The spectroscopic analysis of the ROI inside the major vasculature (Fig. 3) provides results consistent with the expected hemodynamic response of HbO2 and HHb for all the phases. The magnitude of this response is considerably lower for the ROI in the surrounding tissue (Fig. 4), as predicted, and it only increases in the last phases, possibly because of spreading outside the vessels. Changes in oxCCO are observed in both ROIs (even the one within the vessels), although due to the significant amount of noise in the corresponding map, it is difficult to attribute these changes to actual physiological and metabolic variations in the brain tissue.

Fig. 3
figure 3

Spectroscopic analysis of a ROI including a major vessel of the exposed cortex, showing the temporal changes Δ[HbO2] (red), Δ[HHb] (blue) and Δ[oxCCO] (green), in the spectral range between 778 and 902 nm, during all the different oxygen-dependent conditions of the experiment

Fig. 4
figure 4

Spectroscopic analysis of a ROI in the tissue outside major vessels of the exposed cortex, showing the temporal changes Δ[HbO2] (red), Δ[HHb] (blue) and Δ[oxCCO] (green), in the spectral range between 778 and 902 nm, during all the phases of the experiment

Finally, Fig. 5a presents the calculated maps of only Δ[HbO2] and Δ[HHb] in the broader NIR range (650–986 nm). Spatial resolution of these maps appears significantly higher, with detailed visualisation of the larger vasculature, as well as of the smaller one. The hemodynamic response is also more clearly resolved and localised, especially for HHb. This is supported by the expected results of the related spectroscopic analysis of the ROI inside the major vessels, as reported in Fig. 5b.

Fig. 5
figure 5

(a) Recalculated hemodynamic maps of Δ[HbO2] (left) and Δ[HHb] (right) for the spectral range 650–986 nm. (b) Spectroscopic analysis of a ROI from the above maps that includes a major vessel of the exposed cortex, showing the temporal changes of Δ[HbO2] (red) and Δ[HHb] (blue)

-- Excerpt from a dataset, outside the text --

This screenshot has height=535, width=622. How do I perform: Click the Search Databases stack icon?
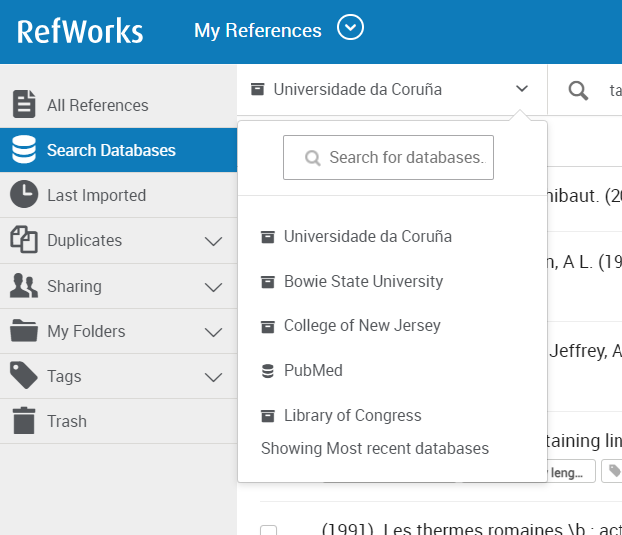[24, 150]
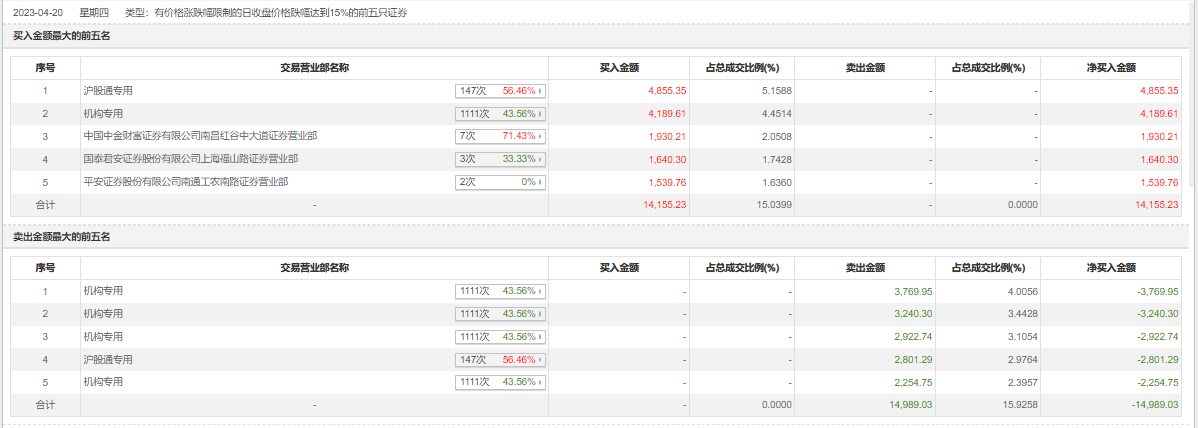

No quantification of the depth of the measurements in the brain tissue was possible, due to lack of estimate of the differential optical pathlength, as mentioned.

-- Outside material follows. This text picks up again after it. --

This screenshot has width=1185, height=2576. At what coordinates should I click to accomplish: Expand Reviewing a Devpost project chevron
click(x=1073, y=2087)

4 Discussion and Conclusions

The results of the study have highlighted some of the major advantages of HSI technologies and of the commercial snapshot solution, but some of the drawbacks and limitations of the tested instrument for in vivo brain metabolic monitoring in small animals are also apparent. In particular, the tested HSI solution has shown its capability to localise the hemodynamic response in the exposed cortex from all the maps. Furthermore, the spectroscopic analysis retrieved correct time-varying hemodynamic information from the exposed cortex under different oxygen-dependent conditions. However, although the spatial resolution of the maps was adequate for the range 650–986 nm, it was not high enough for imaging all the vasculature details in the selected range for the CCO signal (778–902 nm). Better focusing and magnification may be necessary to achieve this goal and to improve image quality. Therefore, this limited spatial resolution makes impossible to assess the correct evaluation of the metabolic response. Indeed, a better spatial resolution is required to minimize image noise, in order to discern the focalised and smaller changes in oxCCO (about ten times lower than hemoglobin) in the specific NIR wavelength interval.

Furthermore, the selection of the spectral range for the metabolic analysis of CCO is fundamental, since different redox complexes of CCO contribute differently to its optical signatures in the visible and NIR range: among them are the heam iron centres (cytochrome a and a3), the copper CuB centre, as well as intermediate oxygenated forms of CCO (namely P and F) [5]. The aforementioned compounds also show different responses to metabolic changes. Accurate HSI analysis of these spectral signatures could provide a more comprehensive overview of brain metabolism.

Considering the previous points, the current commercial HSI setup was found not suitable for in vivo metabolic monitoring, without some customising steps. Therefore, we are currently investigating bespoke solutions for HSI of the exposed cortex.